I1-[OntoSpace] during first phase (2003-2007)
Summary:Natural language is an essential mode of interaction between users and sophisticated spatially-aware systems such as mobile assistance robots. Providing suitably sophisticated natural language capabilities for ever more complex interaction scenarios is a major problem.
An important contributing factor is the lack of appropriate modularizations of the technical components involved in complete systems that combine spatial and linguistic capabilities. Such interaction needs to be as natural and non-intrusive as possible in order to support the widest possible range of potential users, and so sophisticated accounts are required. Most of the features that make interaction natural still present substantial challenges for dialog systems and solutions are not to be found within single research areas. One particularly effective strategy for modularization is the adoption of linguistically motivated ontologies that mediate between domain/application knowledge and Human Language Technology (HLT) components. But current strategies for ontology mediation exhibit a rigidity that is inappropriate for the relationships observed between domain and linguistic knowledge in real interactions. Here, a negotiation of mediation within conversational interaction appears crucial both for ontology design and for achieving inter-operability.
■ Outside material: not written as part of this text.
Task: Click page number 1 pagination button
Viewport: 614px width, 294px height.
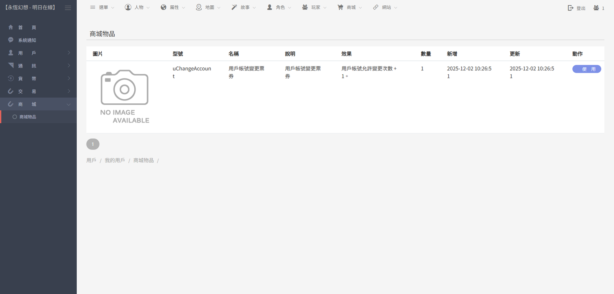Action: 93,144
This project therefore has the primary goal of developing a toolbox of ontology-based methods suitable for supporting natural language interaction and technology re-use within a range of interaction scenarios involving spatially-aware systems. The methods developed will be motivated by detailed empirical investigations of the actual communicative strategies of negotiation employed by users of robotic systems. The results of these experiments will feed into the formalization of inter-ontology mappings. The project will contribute to the further development of emerging standards in ontological engineering, their application in the management of natural language, and the development of ontological modules involving spatial representations for mobile robots. It will also use the ontology mediation strategy to overcome a persistent lack of interaction between spatial system design, robotic interaction, etc. and HLT. This has limited both the wider re-usability of important research results concerning the natural language analysis and generation of spatial relations, including fine-grained semantics for spatial expressions, route description planning and understanding, resource-adaptive generation, etc.